LUMINAIR is not liable for damages caused by items or property in a passenger ‘s baggage unless LUMINAIR caused such damage by gross negligence or intent.

f)

LUMINAIR shall not be held liable for left-behind items on board of the aircraft.

g)

Unless expressly provided for, nothing in these General Terms and Conditions shall mean the waiver of any exclusion or of any limitation of the liability of LUMINAIR under the Montreal Convention and Regulation (EC) No. 2027/1997 or, if applicable instead, under the Warsaw Convention system.

h)

Any right to damages shall be extinguished if an action is not brought within two years; this cut-off period is calculated from the day of the arrival of the aircraft at its destination or from the date on which the aircraft ought to have arrived or from the date on which carriage was stopped.

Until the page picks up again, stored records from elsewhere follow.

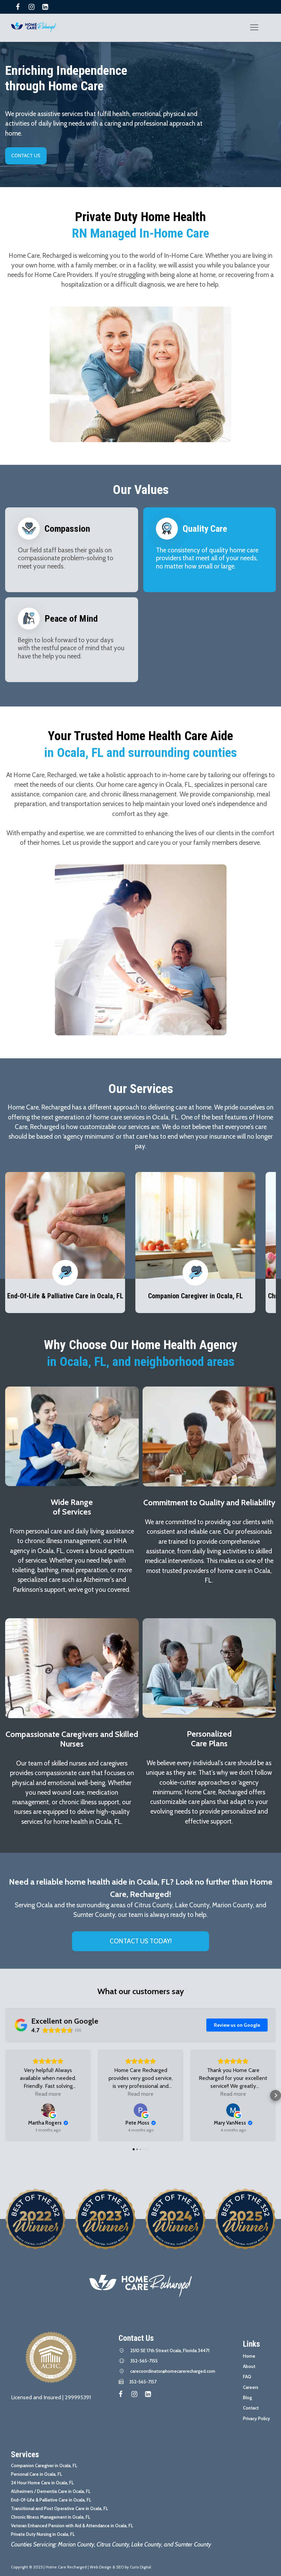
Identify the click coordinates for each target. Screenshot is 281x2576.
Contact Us (25, 155)
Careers (250, 2387)
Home (249, 2356)
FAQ (247, 2376)
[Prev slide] (15, 1248)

The exact calculation of the period shall be determined by the law applied by the court applied to.

18. Liabilities of the Customer

a)

The Customer shall be liable without limitation for any damage to the aircraft, whether on the inside or on the outside of the aircraft, caused by any of the passengers during the period of the charter.

b)

If any items stored within passenger baggage cause harm or damage to either persons or property of other passengers, LUMINAIR staff or third party entities, the Customer shall be liable to LUMINAIR and shall have to pay for any ensuing damages or costs unless LUMINAIR has caused these by gross negligence or intent.

c)

The Customer shall have to compensate any damages or costs ensuing from any illegal behavior of any passenger, from any violation of any applicable legal rules as to the use of the aircraft before, during or after the flight, including in a foreign state.

19. Final provisions

a)

Barring the application of any mandatory statutory considerations, the Parties agree that German law shall be applicable.

b)

Subject to the provisions of the Montreal Convention and Regulation (EC) No. 2027/1997 or, if applicable, the Warsaw Convention system or other mandatory statutory provisions providing otherwise, the place of jurisdiction shall be Hamburg, Germany. This does not apply if the customer is not a merchant for whom German courts have jurisdiction.

c)

If any or some of the provisions in these General Terms and Conditions are invalid, this shall not affect the validity of the other provisions.